## TO DO
I need every line of the material below that includes the string "size".

## RECORDS PROVIDED
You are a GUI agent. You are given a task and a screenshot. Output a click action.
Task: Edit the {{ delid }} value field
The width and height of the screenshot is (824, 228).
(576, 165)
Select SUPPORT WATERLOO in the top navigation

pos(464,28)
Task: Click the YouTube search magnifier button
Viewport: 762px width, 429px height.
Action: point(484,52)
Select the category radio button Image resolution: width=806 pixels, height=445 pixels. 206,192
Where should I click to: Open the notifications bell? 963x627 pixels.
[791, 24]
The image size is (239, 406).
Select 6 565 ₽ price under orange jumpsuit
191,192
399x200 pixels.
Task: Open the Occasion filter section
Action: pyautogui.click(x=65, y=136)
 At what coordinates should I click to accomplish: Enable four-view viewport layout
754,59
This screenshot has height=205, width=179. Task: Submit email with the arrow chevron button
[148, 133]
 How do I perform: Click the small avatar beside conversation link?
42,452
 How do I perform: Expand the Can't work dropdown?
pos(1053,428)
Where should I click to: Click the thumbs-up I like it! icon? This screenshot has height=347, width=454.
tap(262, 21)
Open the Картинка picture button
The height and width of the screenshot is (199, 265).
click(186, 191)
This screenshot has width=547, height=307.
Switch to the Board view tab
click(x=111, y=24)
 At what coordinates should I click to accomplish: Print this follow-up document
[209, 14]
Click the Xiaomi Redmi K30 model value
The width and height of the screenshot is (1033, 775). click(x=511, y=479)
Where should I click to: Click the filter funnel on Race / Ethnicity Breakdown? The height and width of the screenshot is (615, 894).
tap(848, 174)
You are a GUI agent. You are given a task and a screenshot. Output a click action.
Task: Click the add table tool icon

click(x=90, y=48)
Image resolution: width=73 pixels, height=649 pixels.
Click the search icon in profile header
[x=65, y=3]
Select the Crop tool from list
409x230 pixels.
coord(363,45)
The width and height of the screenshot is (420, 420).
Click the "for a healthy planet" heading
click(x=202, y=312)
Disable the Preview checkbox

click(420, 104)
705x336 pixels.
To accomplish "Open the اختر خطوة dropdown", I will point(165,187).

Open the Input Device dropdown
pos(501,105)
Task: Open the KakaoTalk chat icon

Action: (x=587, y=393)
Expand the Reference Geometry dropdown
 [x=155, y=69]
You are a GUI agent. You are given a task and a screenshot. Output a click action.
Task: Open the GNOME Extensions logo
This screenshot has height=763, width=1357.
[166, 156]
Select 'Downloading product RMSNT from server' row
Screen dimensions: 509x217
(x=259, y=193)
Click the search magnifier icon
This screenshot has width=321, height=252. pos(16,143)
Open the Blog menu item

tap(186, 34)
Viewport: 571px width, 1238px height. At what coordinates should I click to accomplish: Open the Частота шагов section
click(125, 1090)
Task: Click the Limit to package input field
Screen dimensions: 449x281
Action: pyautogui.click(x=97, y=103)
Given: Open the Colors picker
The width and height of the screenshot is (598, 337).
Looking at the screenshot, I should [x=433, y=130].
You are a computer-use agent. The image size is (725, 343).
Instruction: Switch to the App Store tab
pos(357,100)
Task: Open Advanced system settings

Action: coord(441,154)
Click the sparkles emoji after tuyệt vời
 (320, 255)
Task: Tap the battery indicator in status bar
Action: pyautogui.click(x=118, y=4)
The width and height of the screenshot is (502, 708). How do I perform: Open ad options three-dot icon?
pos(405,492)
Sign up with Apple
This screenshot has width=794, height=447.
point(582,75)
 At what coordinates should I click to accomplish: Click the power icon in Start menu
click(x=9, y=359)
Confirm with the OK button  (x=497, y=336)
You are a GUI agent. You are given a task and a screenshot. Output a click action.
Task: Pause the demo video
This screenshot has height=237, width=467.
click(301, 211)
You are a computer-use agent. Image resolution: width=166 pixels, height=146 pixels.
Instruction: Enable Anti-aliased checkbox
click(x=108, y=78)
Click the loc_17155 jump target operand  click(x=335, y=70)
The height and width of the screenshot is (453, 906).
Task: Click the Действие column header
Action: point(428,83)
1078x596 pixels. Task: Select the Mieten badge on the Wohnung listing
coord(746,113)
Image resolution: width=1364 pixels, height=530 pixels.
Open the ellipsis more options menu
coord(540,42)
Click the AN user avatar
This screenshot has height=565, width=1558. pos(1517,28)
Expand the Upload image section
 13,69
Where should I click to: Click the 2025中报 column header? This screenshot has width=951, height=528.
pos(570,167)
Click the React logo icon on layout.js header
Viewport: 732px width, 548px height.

## WRITTEN RESPONSE
The image size is (239, 406).
You are a computer-use agent. The image size is (725, 343).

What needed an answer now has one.